§ What is required
Return each line exactly, from the one that has "1076x802 pixels. At" through the end of the entries, both ends included. Pictures do not belong.

§ Data records
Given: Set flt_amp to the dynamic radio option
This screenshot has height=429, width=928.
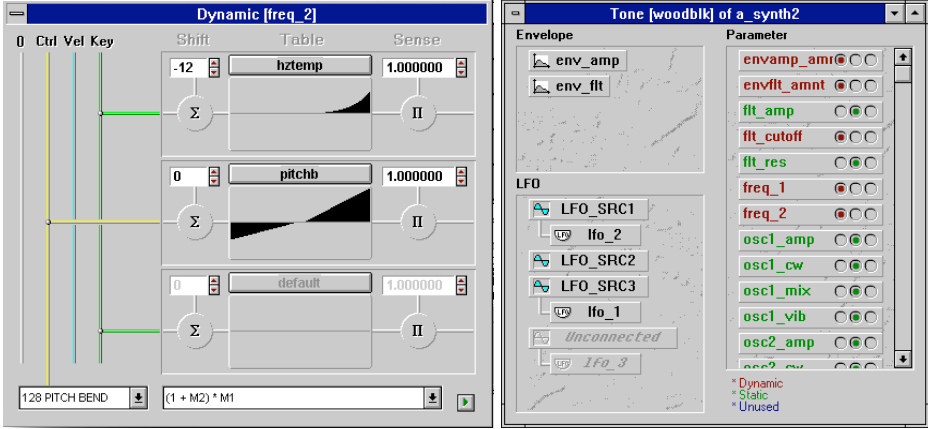Looking at the screenshot, I should click(841, 111).
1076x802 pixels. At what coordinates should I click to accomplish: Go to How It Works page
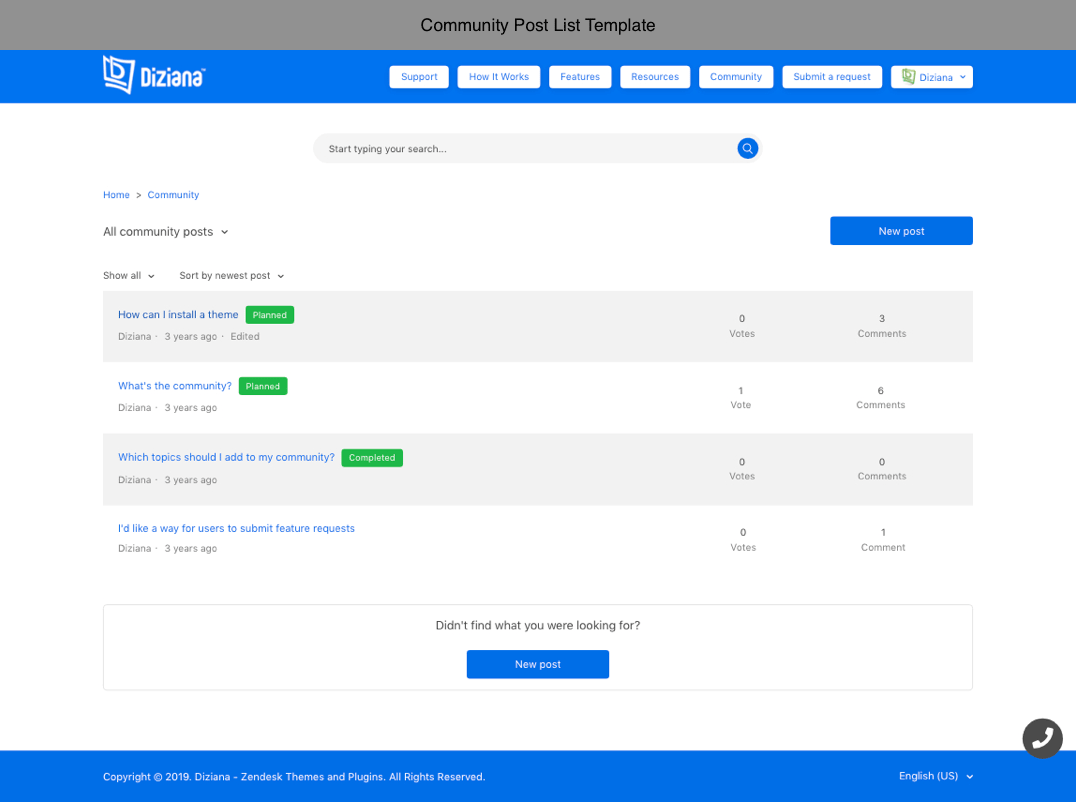coord(498,77)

§ Output below
1076x802 pixels. At what coordinates should I click to accomplish: Go to How It Works page
coord(498,77)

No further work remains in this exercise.